> Try it: The output is the line containing "The width and" plus every later line down to the end of the listing below, copied exactly. No pictures belong in it.

[Opening Records provided section]

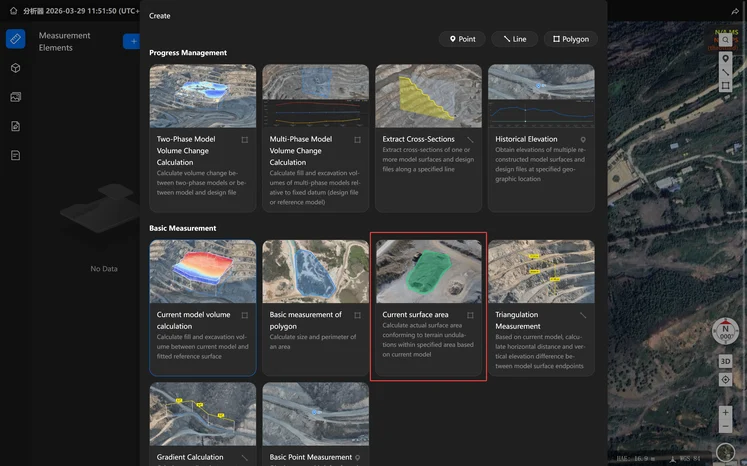Click the locate/recenter target icon on map
This screenshot has width=747, height=466.
[725, 380]
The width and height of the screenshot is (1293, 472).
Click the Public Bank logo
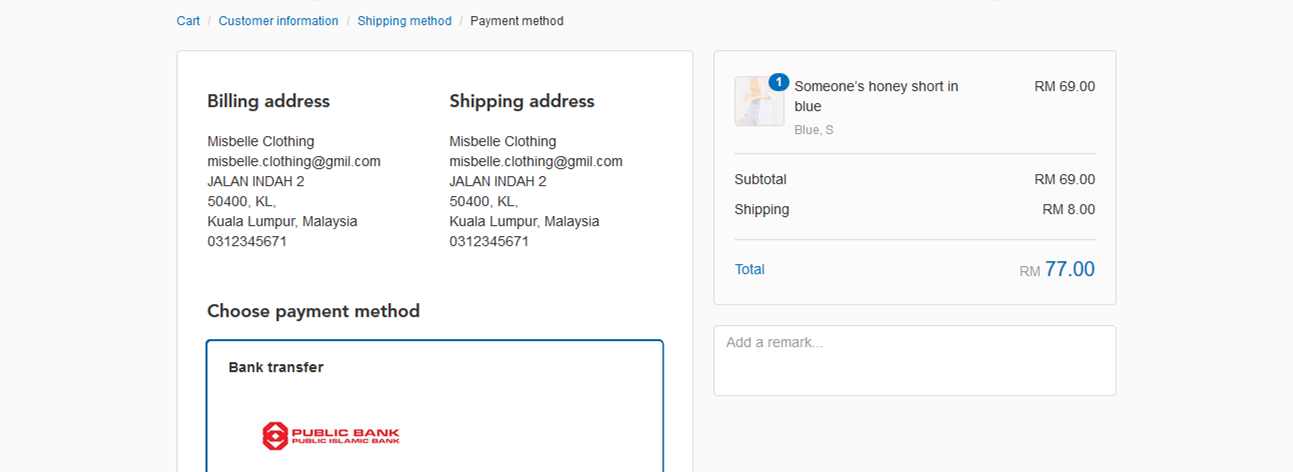tap(331, 435)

[Closing Records provided section]

> Written reply:
The width and height of the screenshot is (1293, 472).
Click the Public Bank logo
tap(331, 435)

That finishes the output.